On Tuesday, May 10, many Greenbrier County voters may decide to sit out the primary election. But, voters may want to rethink staying home, because for some offices, May 10 is Election Day.
For the first time in West Virginia history, judges and magistrates are non-partisan elections, meaning that judicial and magisterial candidates are not affiliated with a particular party; therefore, May 10 is election day for these seats. Board of education seats are also non-partisan, and will also be decided on May 10.
In Greenbrier County, there are two circuit judge seats up for grabs in May. Circuit Judge Robert E. Richardson is running for election as the incumbent for one seat (Richardson was appointed judge by Governor Earl Ray Tomblin on May 20, 2014, after Judge Joseph Pomponio retired mid-term). Richardson is being challenged by Lewisburg attorneys Britt Ludwig and Steve Hunter for the seat.
The other seat was left empty when Chief Circuit Judge James J. Rowe did not file to run for reelection in January. His failure to file created a bit of courthouse drama: Rowe has been a judge of the 11th Judicial Circuit since his appointment to the bench in 1997 by former Governor Gaston Caperton, and no one expected him to retire. However, Rowe’s retirement left an empty seat in the courthouse, and three people have registered to run for it: Greenbrier County Assistant Prosecutor Jennifer Dent, Lewisburg attorney Jeffrey S. Rodgers and Charleston attorney Fred Giggenbach.
Family court elections will also be decided May 10. Voters will choose between incumbent David M. Sanders and his challenger, Lewisburg attorney Martha J. Fleshman.
Additionally, voters will choose Greenbrier County Magistrate Court judges on May 10. Incumbent Charles “Doug” Beard is running unopposed for Division 1, and incumbent Brenda J. Smith is running unopposed for Division 3. Contested is Division 2, where incumbent, former Sheriff James W. “Jim” Childers (appointed by Rowe last year when Magistrate Brenda Campbell retired mid-term) is being challenged by Kimberly L. “Kim” Johnson, who has served as magistrate assistant since 2001.
Statewide, there is one seat up for election on the Supreme Court of Appeals. Incumbent Brent Benjamin is being challenged by Wayne King, Darrell V. McGraw Jr., Beth Walker and William R. “Bill” Wooten.
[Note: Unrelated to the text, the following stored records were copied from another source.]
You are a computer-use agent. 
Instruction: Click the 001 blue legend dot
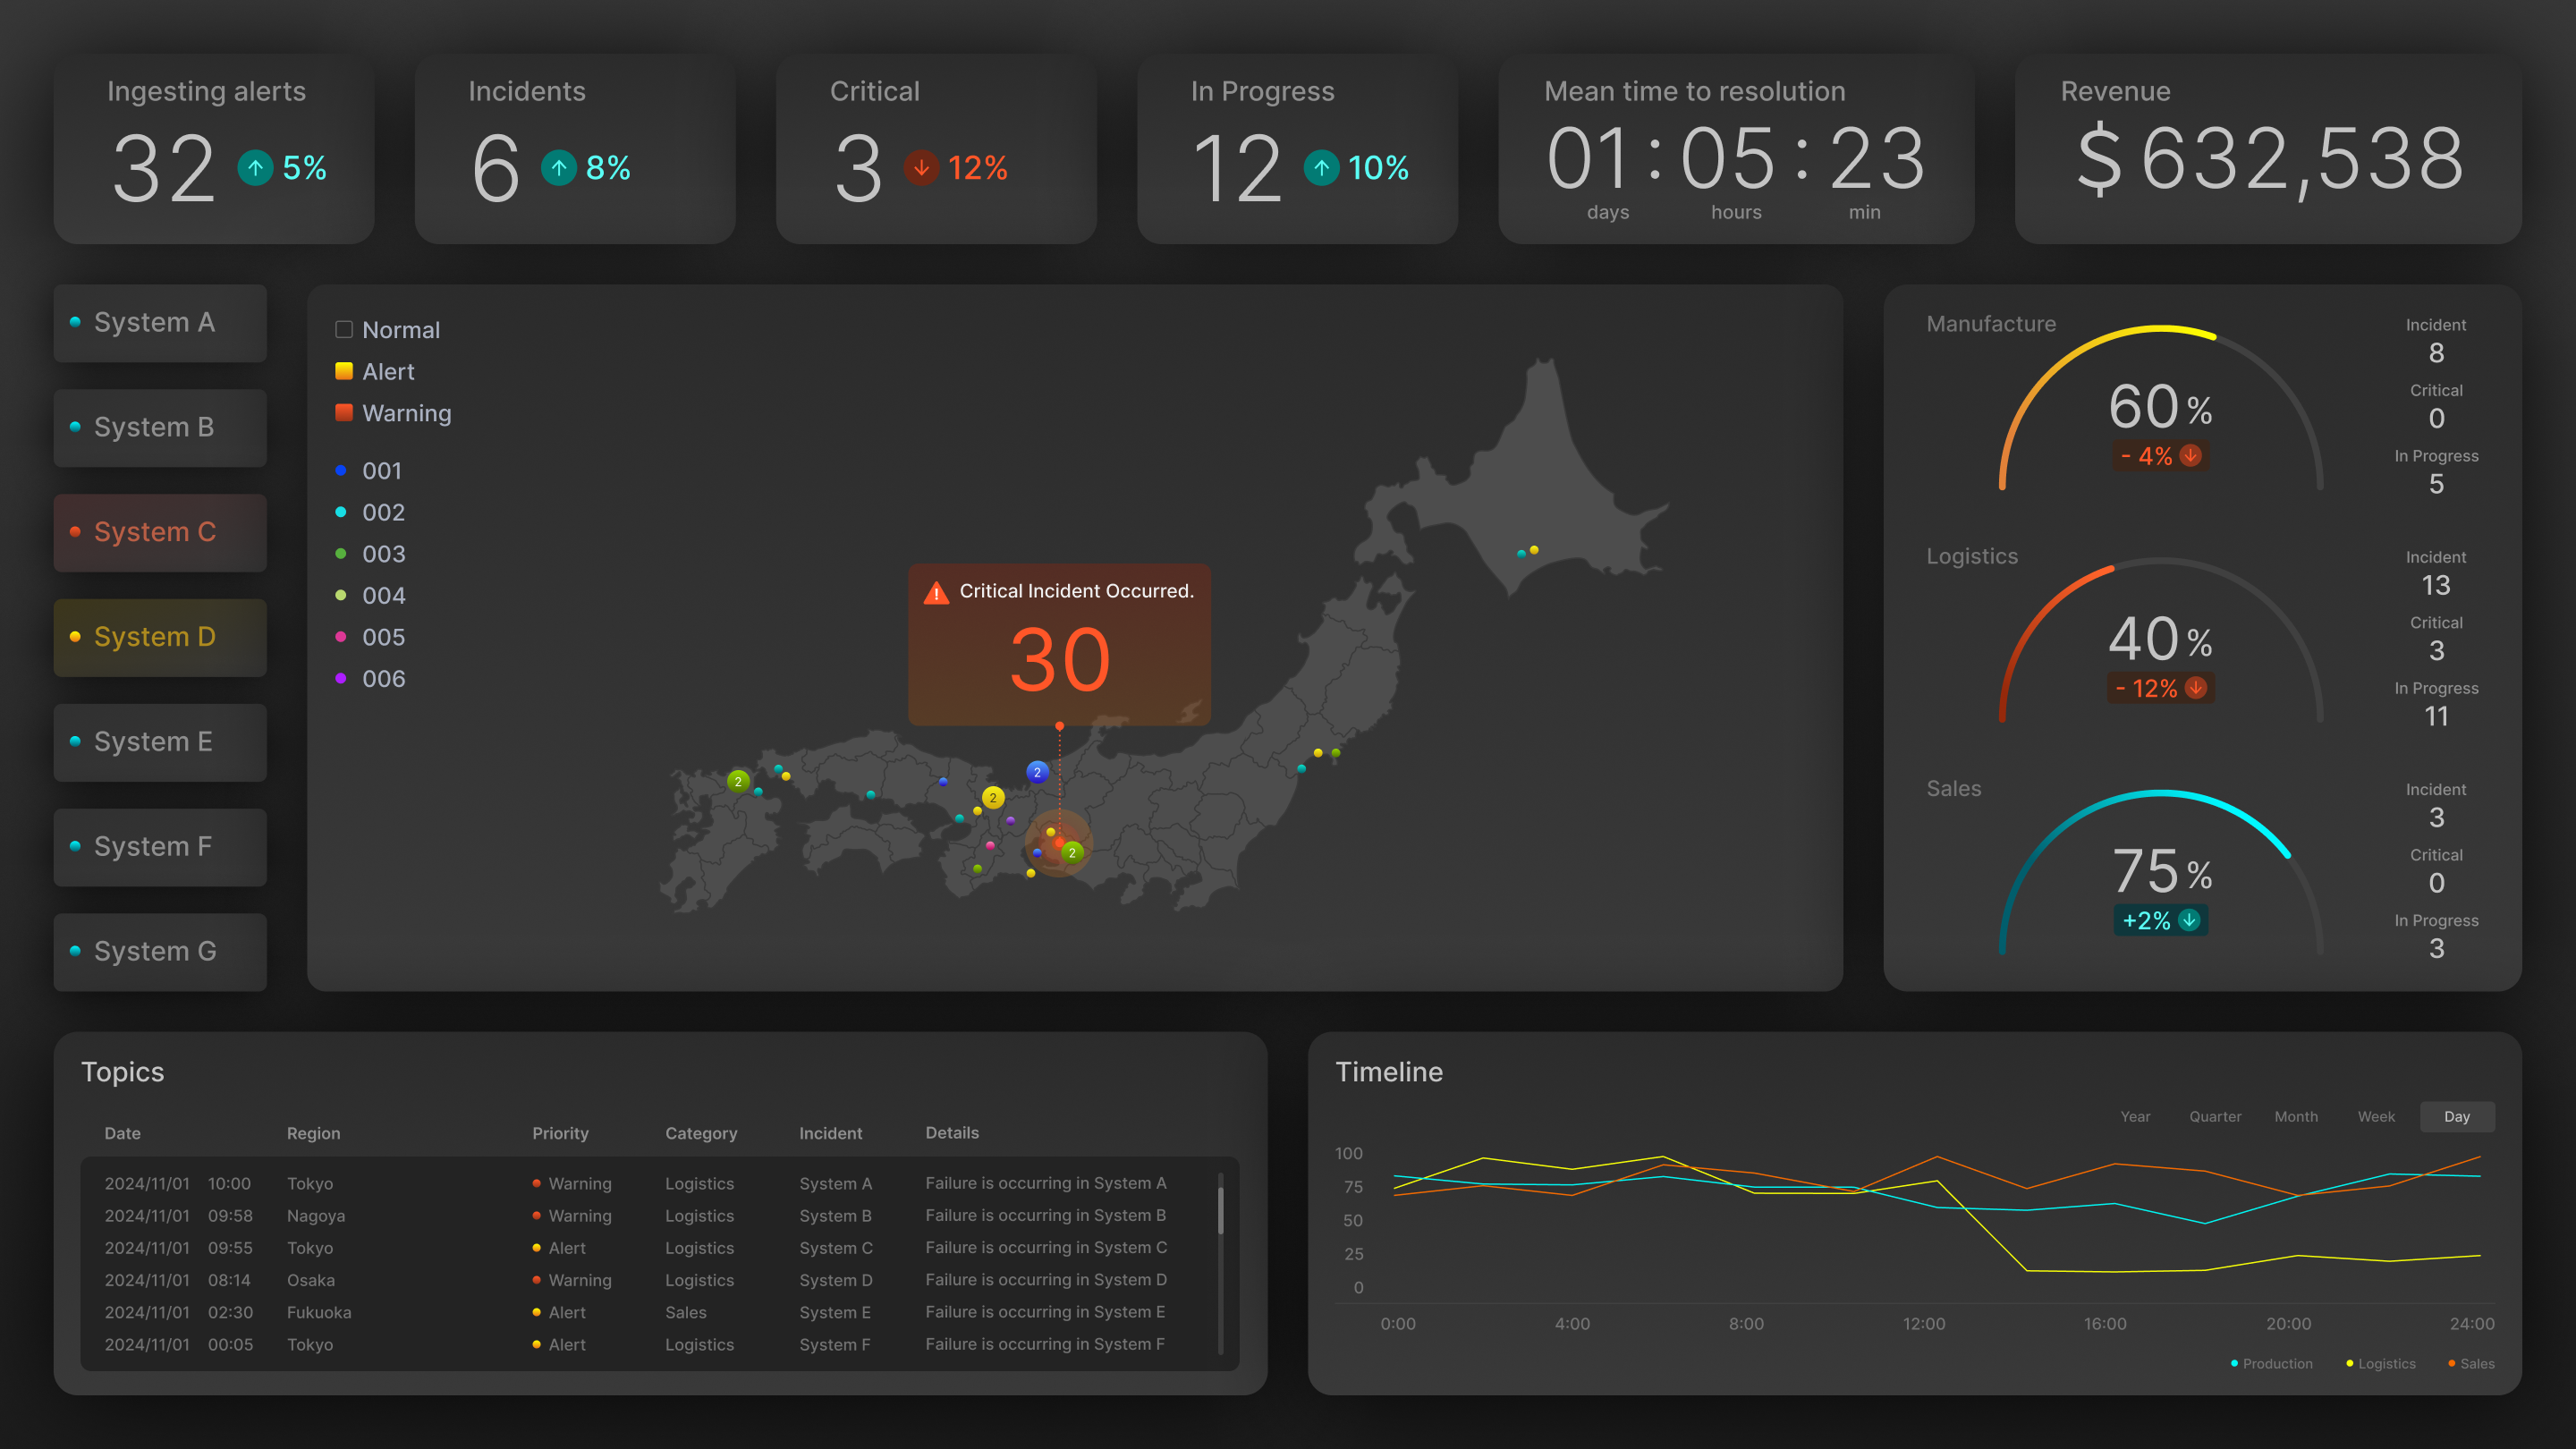tap(341, 471)
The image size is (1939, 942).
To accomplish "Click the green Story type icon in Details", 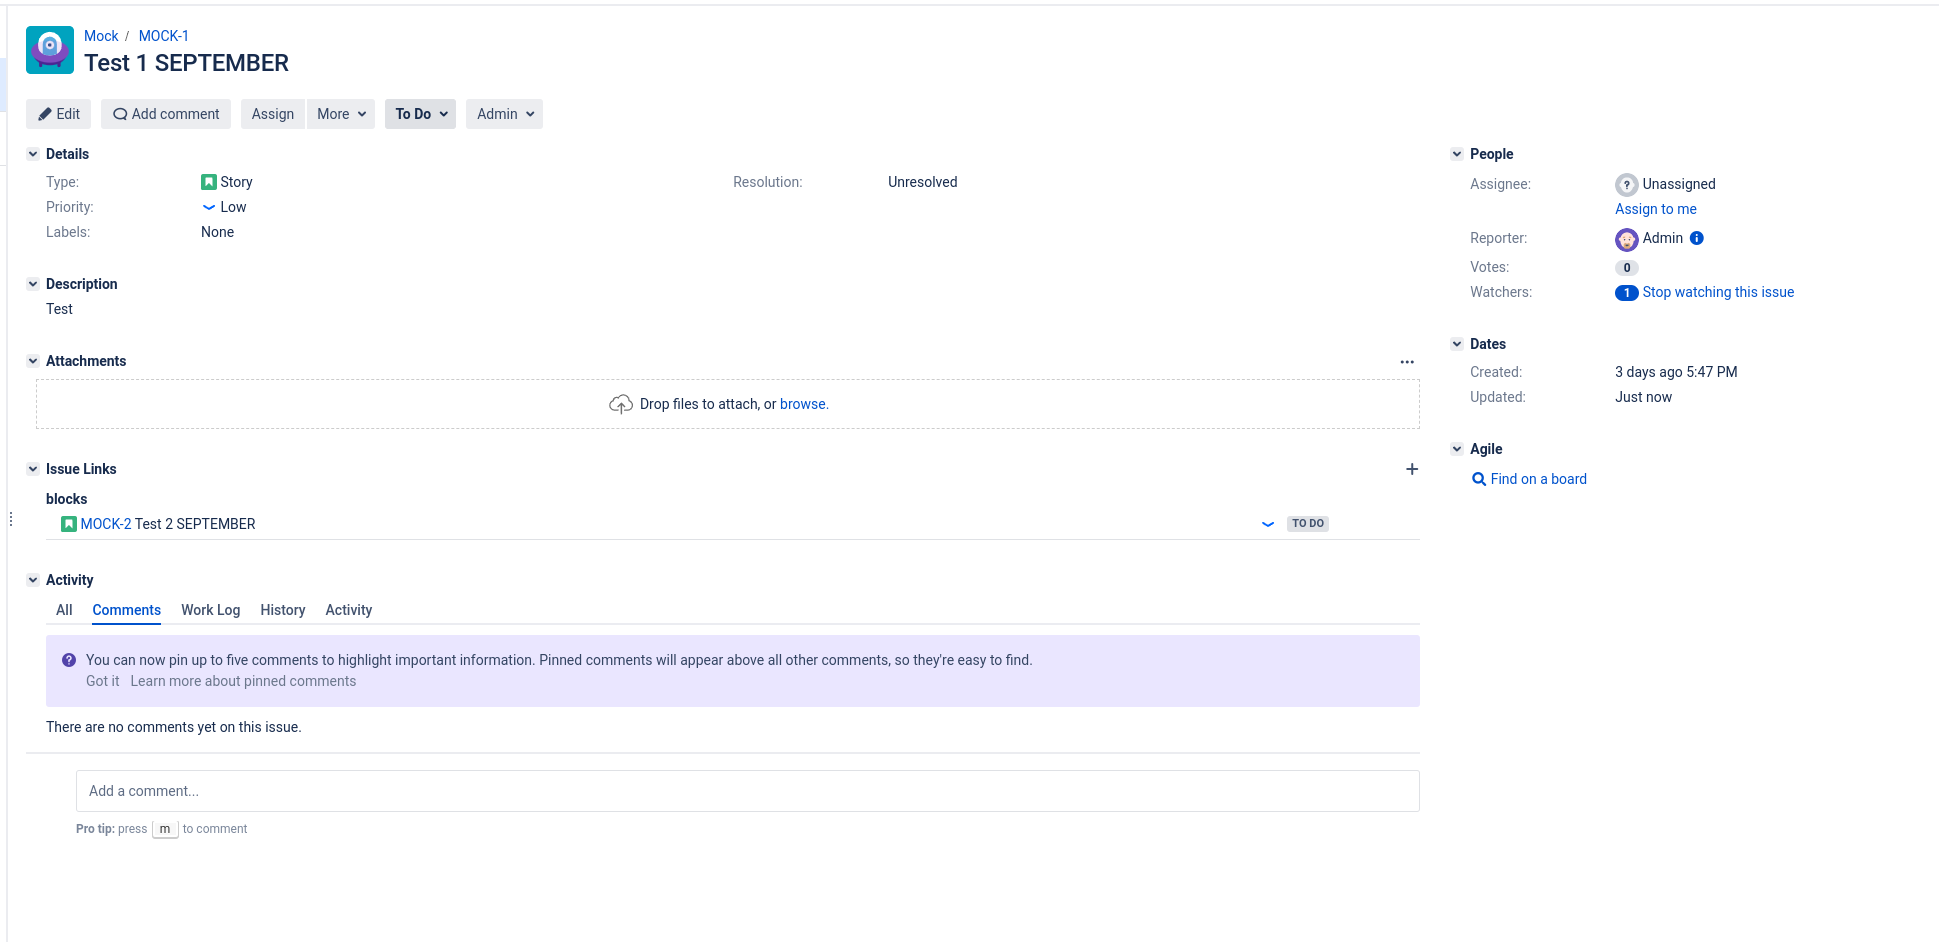I will (x=207, y=181).
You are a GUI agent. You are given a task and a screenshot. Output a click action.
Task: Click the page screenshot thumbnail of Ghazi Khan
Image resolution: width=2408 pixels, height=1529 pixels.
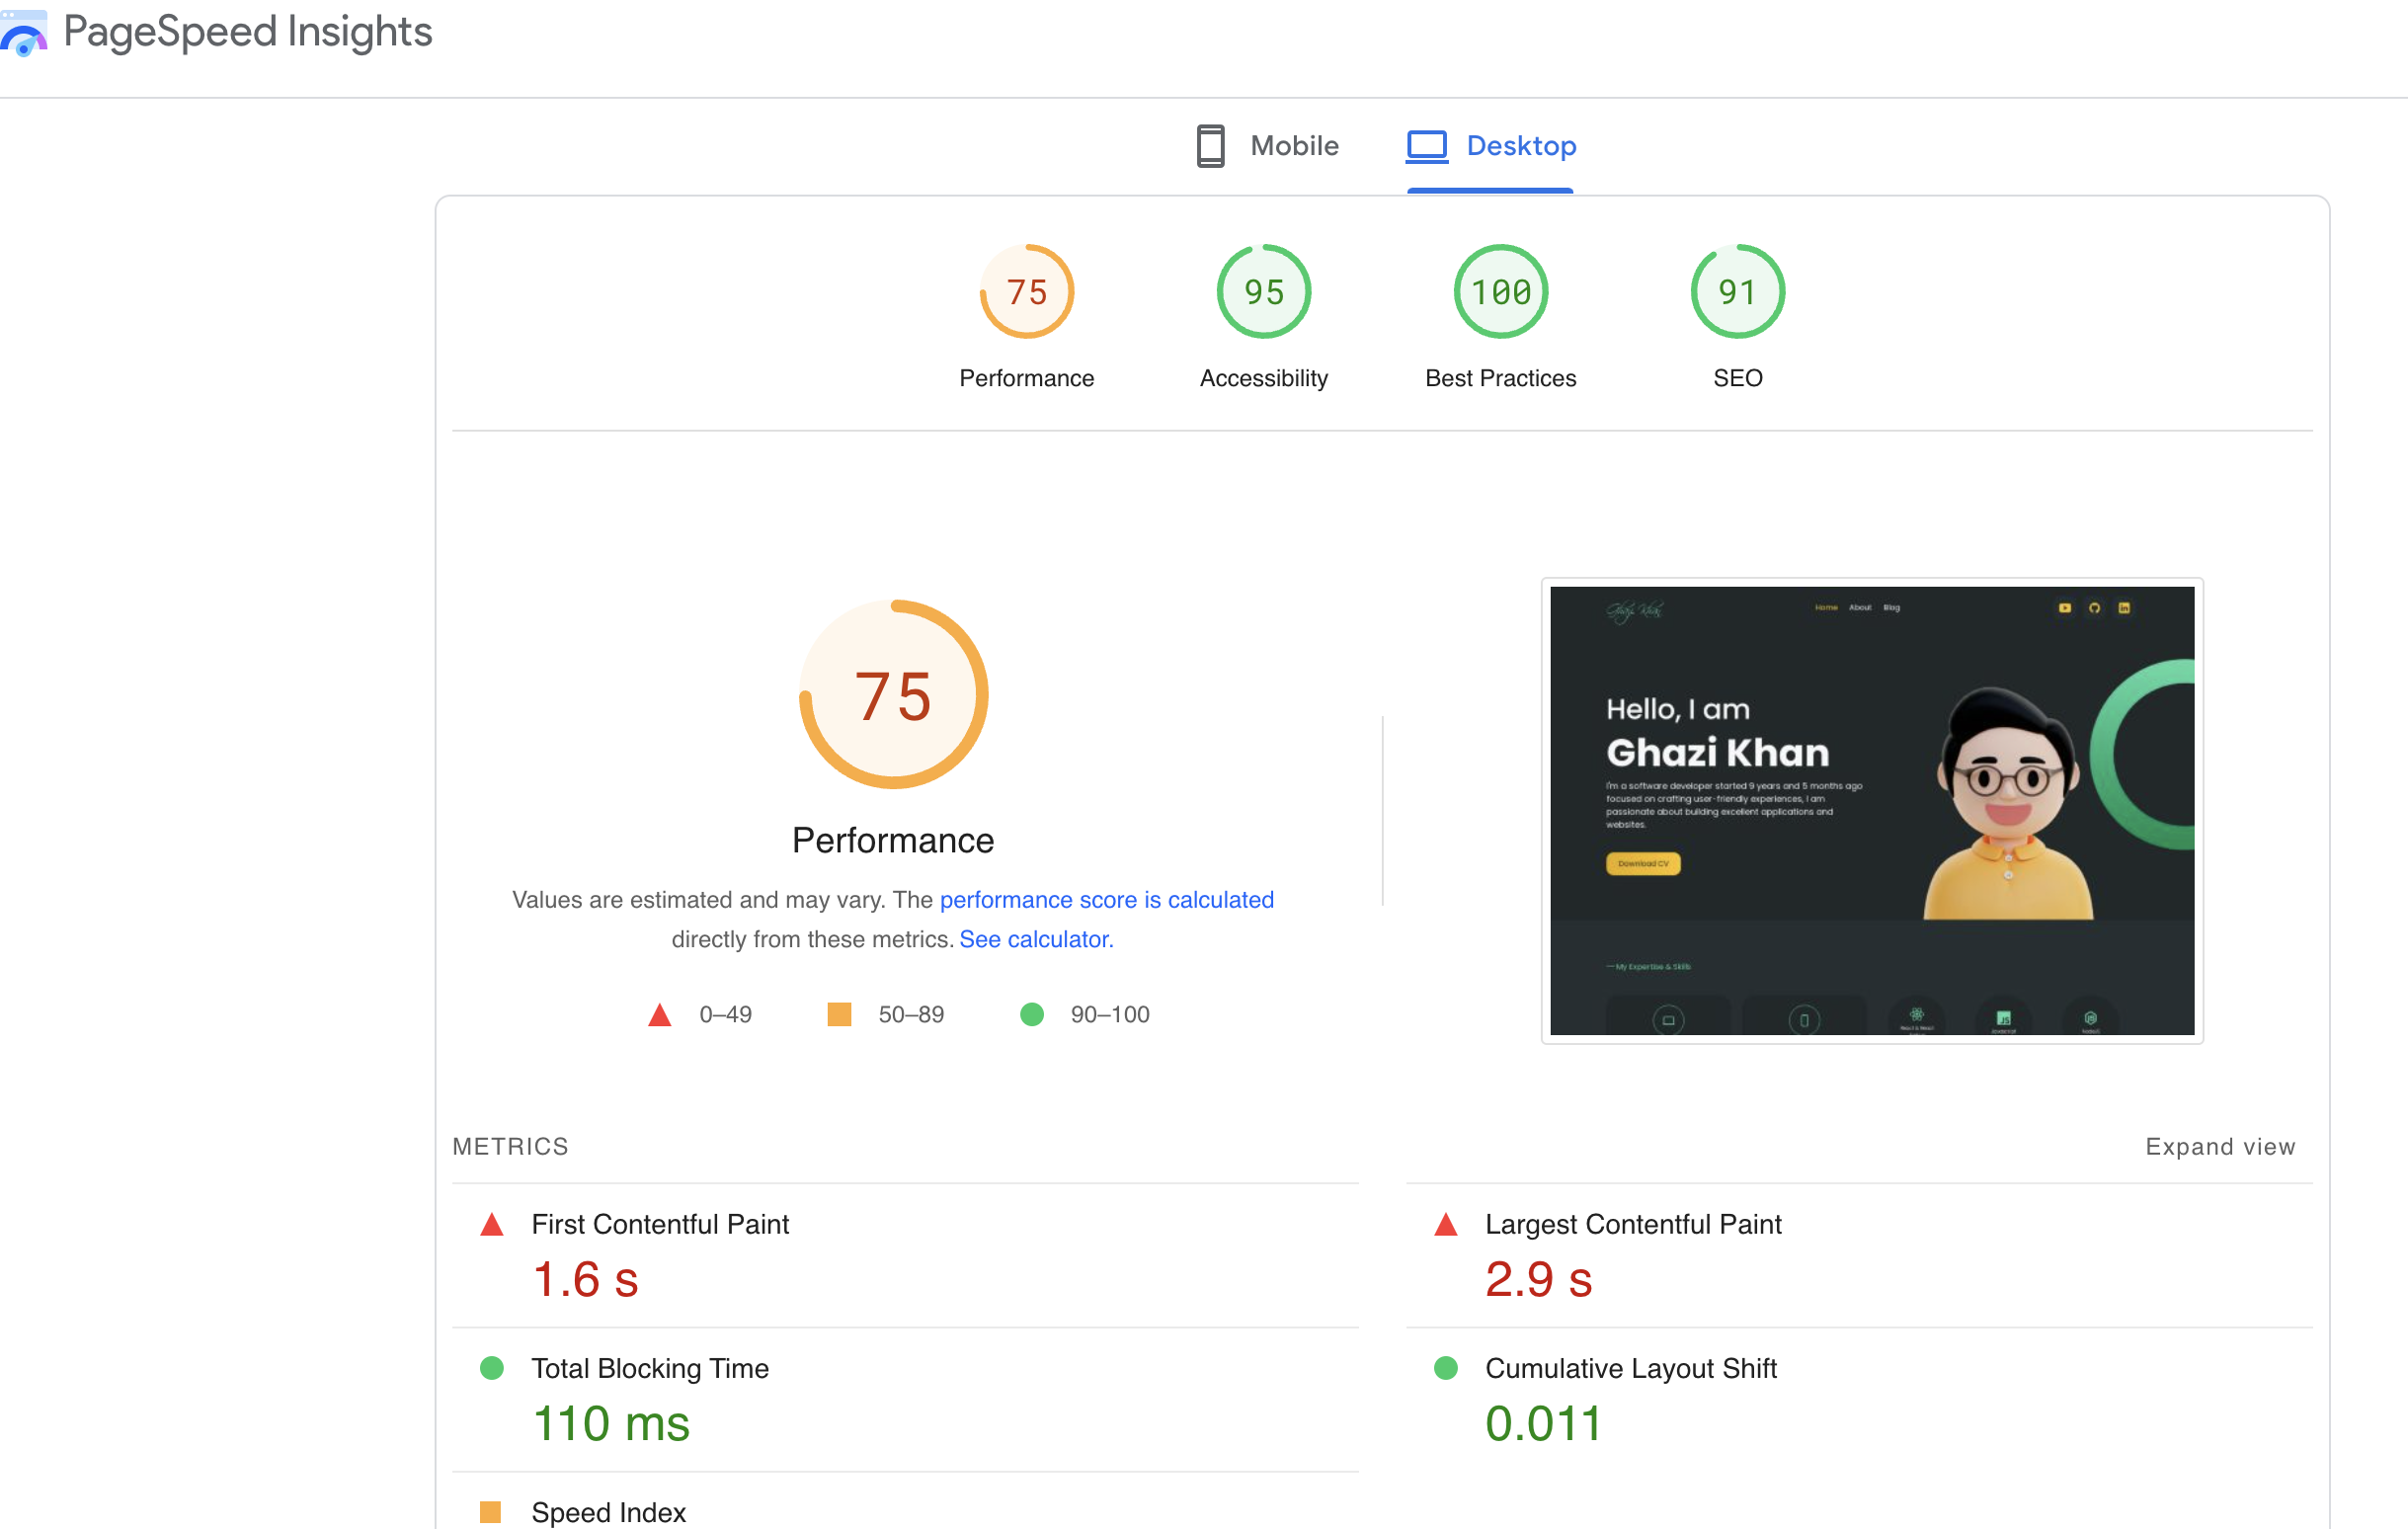pyautogui.click(x=1871, y=810)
Judicial elections are not the only elections that will be decided on May 10; the Greenbrier County Board of Education is a nonpartisan election, too. Two seats are open: one is held by incumbent Robert “Bob” Toothman, who is seeking reelection, and the other seat was left vacant by Stephen Baldwin when he resigned in order to run for the House of Delegates. Toothman will run against Mary C. Humphreys and Katie C. Ickes. Two seats will be chosen to the board of education on the May election day.
Early voting begins Apr. 27 and ends May 7. Early voters may vote at the Greenbrier County Courthouse, Monday-Friday 8 a.m.-4:30 p.m. and Saturdays 9 a.m.-5 p.m.; and at the Rupert Community Center Monday-Friday 8:30 a.m.-4:30 p.m. and Saturdays 9 a.m.-5 p.m.